Saturday, Nov 15th at 7 AM I am up and walking. I ate some Jell-O and broth then went for another walk. Dr. Krongrad came in, removed the drain, and checked my incisions. He removed my IV and we went for a walk down the hall and chatted along the way. He said that I was doing well and discharged me at 1 pm (26 hours post op!).

I went back to the motel with my wife. We had a 2nd floor room so I had to climb a flight of stairs. I took a shower and shaved. Now I felt like $55,850.00 (that's a million bucks after taxes). Then I took a nap.

The motel has a continuous balcony around the entire 2nd floor. The weather was nice so I was wearing short pants. I found that I could put the Foley bag in a plastic grocery bag while I walked. The Foley bag was not noticeable and the catheter came out of the shorts at the knee and into the grocery bag. So this was my routine - walk, eat and sleep.

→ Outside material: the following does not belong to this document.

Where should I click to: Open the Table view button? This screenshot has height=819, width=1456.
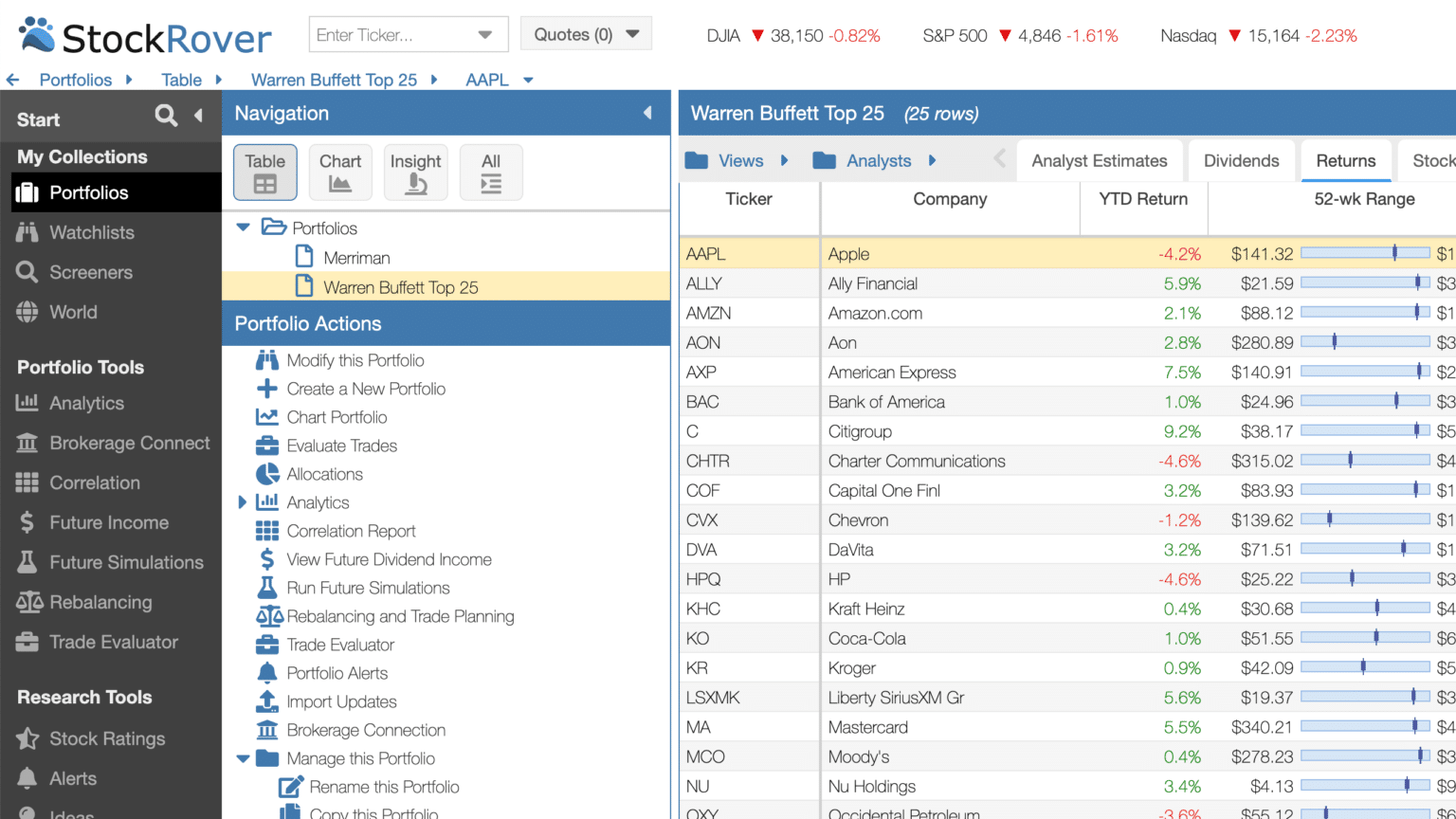pos(265,173)
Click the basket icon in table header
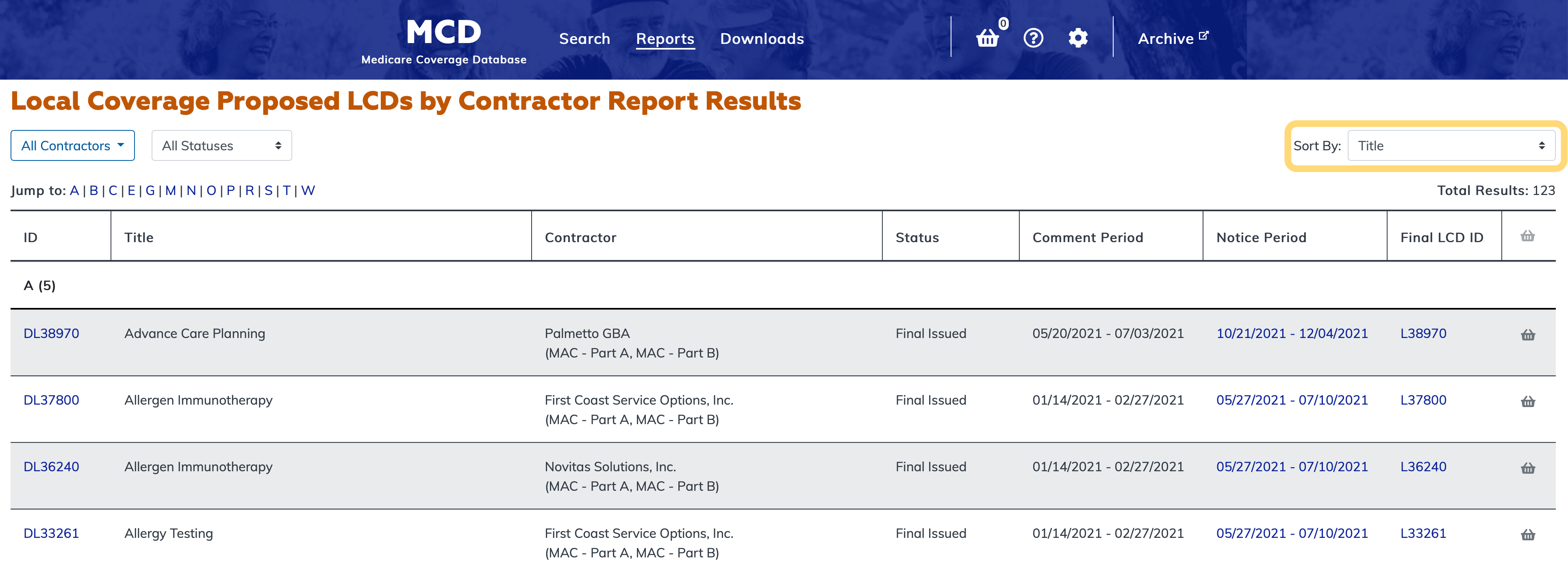1568x572 pixels. click(x=1527, y=236)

Sunday Nov16th. Dr Krongrad called me at the motel to see how I was doing. He asked me again "have you farted?" (What a great guy!). After you pass gas you can have solid food.

Monday, Nov.17th .I took a ride to Dr. Krongrad's where he checked my incisions and removed the band aids. He said that I was healing nicely. I am feeling much better.

Tuesday and Wednesday. We took in some sights around Miami and Key Biscayne and spent some time on the beach. I wore shorts on the beach, so I just folded the Foley bag up so it didn't hang out.

Thursday it was time for our four-hour drive home. We stopped at Butterfly World in Pompano. We spent four hours walking around there then continued our drive home.

Nov. 24th. The big day arrived to have the catheter removed. I went to my urologist in Orlando. I showed him my "party favor LRP photos" from Dr. Krongrad. He said that LRP is the way of the future and he would be interested in learning LRP.

The catheter slipped out without pain. I was expecting a big gusher or urine but it didn't happen. I wore a pad each day but would throw it away dry at the end of the day. I have had no problem with incontinence, just a drip or two on a few occasions. Six weeks post-op, I still have a bit of perineal tenderness but that's about gone.

I want to thank Dr. Krongrad and his staff. They have made me a survivor, and they'll help you become one, too!